Calvin Chadwick (Currie Graham) is brought to a meeting with a mysterious Council, populated by powerful men of the country, which is troubled by the fact that his experiments haven’t yielded any results and have attracted federal attention. They want to shut down Isodyne despite Calvin’s assertions. When Peggy and Sousa arrive at Isodyne with a search warrant, they are told there was a containment leak preventing them from entering the Lab despite the search warrant.

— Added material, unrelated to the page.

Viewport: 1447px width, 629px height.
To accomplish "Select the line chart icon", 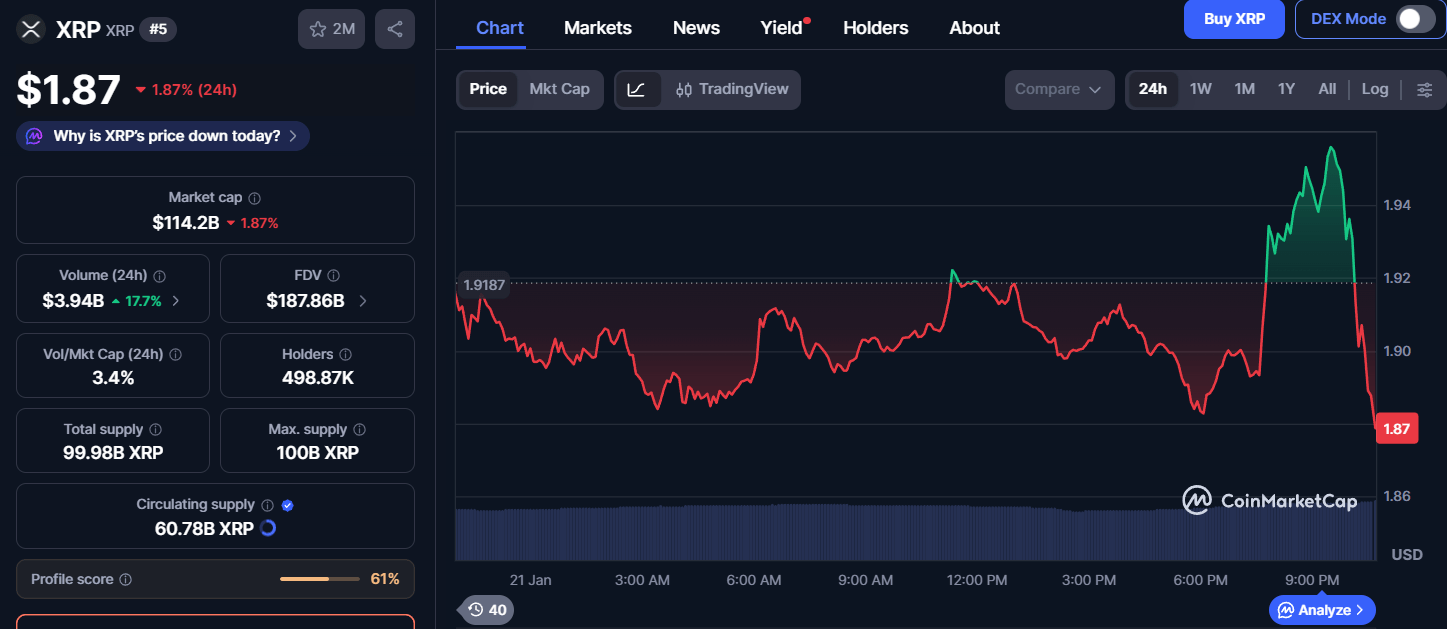I will [637, 89].
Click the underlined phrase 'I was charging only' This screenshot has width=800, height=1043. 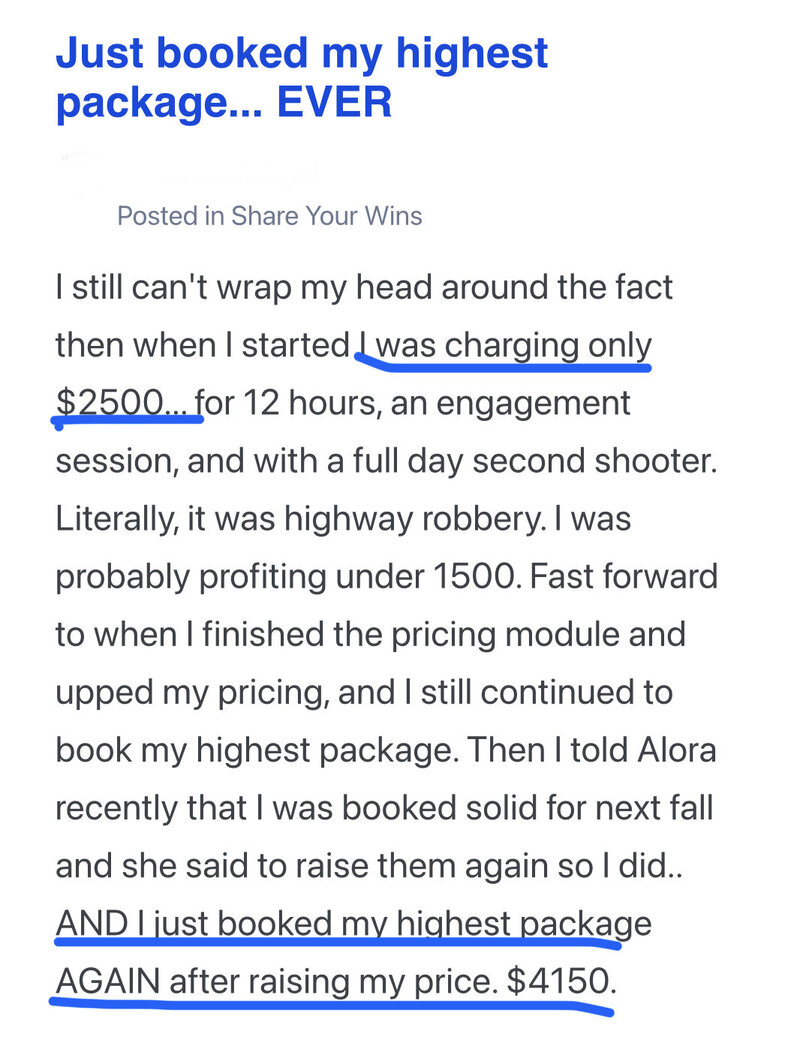click(505, 346)
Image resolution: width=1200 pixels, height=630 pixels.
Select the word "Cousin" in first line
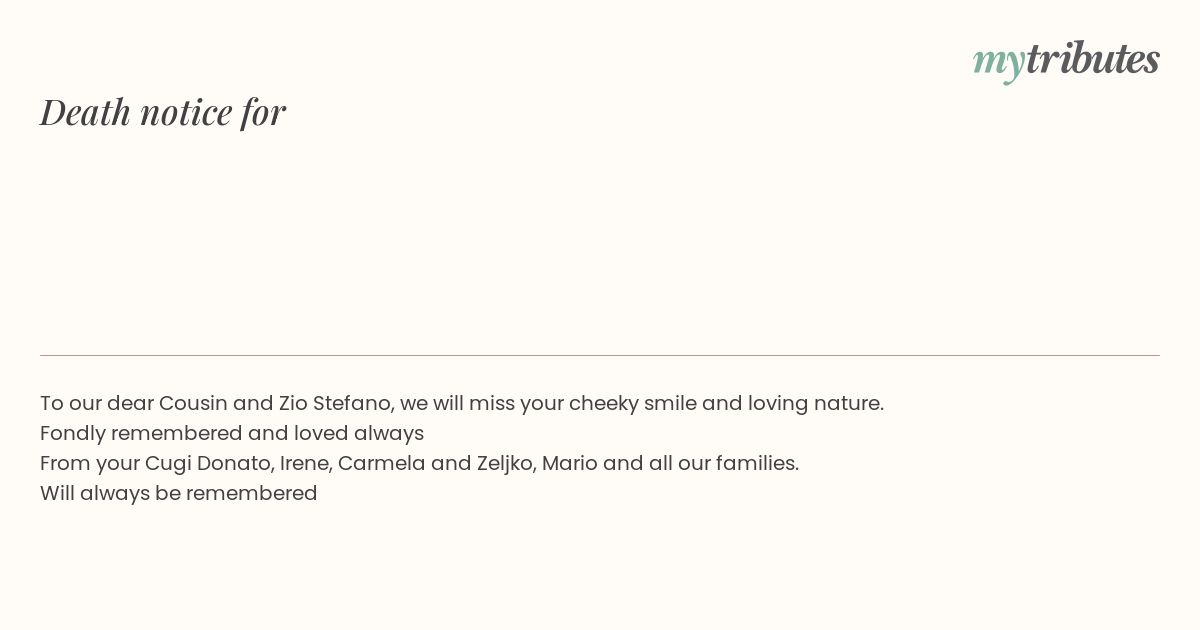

Peggy later meets Dr. Jason Wilkes (Reggie Austin) at a hotel bar. He gives her information on what’s happening at Isodyne as well as evidence he stole from some files. The two of them also get to know each other a little better. They go up to the Griffith Observatory where he shows her a film of one of the experiments in the desert with an anomaly known as “zero matter.” No one is quite sure what it is, except it sucked in a bunch of men and equipment who haven’t been seen since the experiment went awry.
The two are then chased by men who seem to be trying to kill Doctor Wilkes. They escape, but Howard’s car takes a hit. Jason and Peggy enter a diner looking for a phone, and Peggy experiences the racism of the time as Doctor Wilkes is called “boy” by the owner.
When Chief Sousa goes to the scene of the shootout, at the behest of Jarvis, all they find are bullet casings and the car with the tires slashed. Sousa is upset and orders an APB put out on Doctor Wilkes.
Meanwhile, Jason tries to steal some of the zero matter from Isodyne. Unfortunately, Whitney Frost (Wynn Everett) catches him. She threatens him with a gun and tells him to hand over the zero matter. They struggle and the zero matter is released. Peggy goes back into the building and finds no sign of Jason Wilkes or Whitney Frost, just a gaping hole in the laboratory.
Sousa sends her home with Jarvis. Peggy is very distressed by what happened. Chief Sousa returns home to find Violet waiting for him. He apologizes profusely for the night before. Meanwhile, Whitney Frost is locked in her bedroom at home. The zero matter is apparently inside of her now.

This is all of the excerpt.